For a much longer and more speculative history, read Maurice Ray’s Suggested History of Ickenham Hall or A table of chronology

Ickenham Hall stands on land that has been farmed for probably over a thousand years. It is known that a family called Crosier (which has given its name to a nearby road) was farming the site as Yeoman farmers in the 11th century. Between then and the 14th century they built themselves a farmhouse to replace the mud, brick and thatch hut in which they had lived. So substantial was their new home that it had a name – ‘Cherwyns’. In 1416 John Crosier changed its name to ‘Sherwyns’.

Over the years the family had acquired other fields and meadows including a three acre strip known as ‘Reynolds Close’. This strip of land adjoins the land on which the Hall and Compass Theatre now stand. As they prospered and their land holding increased the Crosiers became increasingly influential. In 1700, the Crosiers were declared no longer ‘Yeomen’ but ‘Gentlemen’ farmers.

To demonstrate their new status in the community they demolished ‘Sherwyns’ and built on its site Ickenham Hall. It is a very substantial building with a suite of panelled formal rooms, seven bedrooms, five cellars and at least two attic rooms. The site included a range of outbuildings; another cottage and range of outbuildings stood on the adjoining ‘Reynolds Close’.

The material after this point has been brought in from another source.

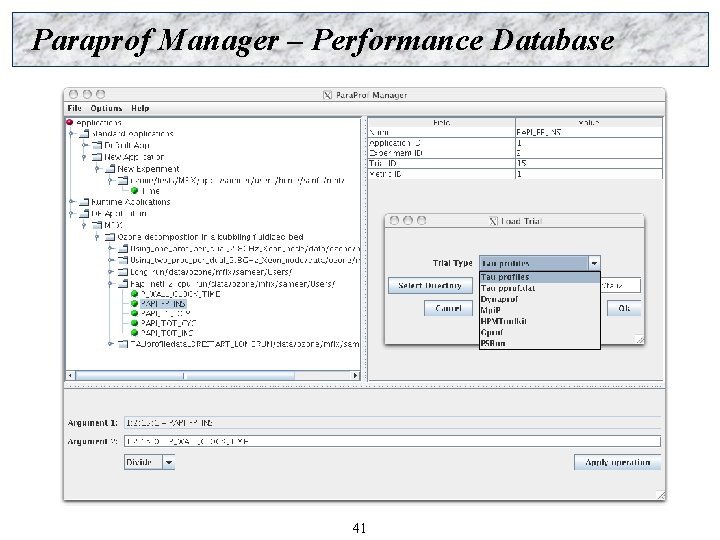Open the Options menu
This screenshot has width=720, height=540.
[106, 108]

In those days the road we know as Glebe Avenue was a flat muddy farm lane called Glebe Lane. The Crosiers had sold up to the railway company in 1900 and in 1902 a railway was built. In 1904 the first train (steam driven) ran through the village. After a petition from the Parish Council the railway company agreed to build a ‘halt’ on Glebe Lane and trains began to stop there.

The railway company realised they did not need the rest of the land and so sold it back into private hands. The land remained private until 1947 when the then Middlesex County Council bought it. From 1947 Ickenham Hall has been used for a variety of purposes. Uses included youth services, art centre, school, rehearsal rooms and meeting rooms. Since 1990 the Hall has served as Council Offices for the Youth and Music Services.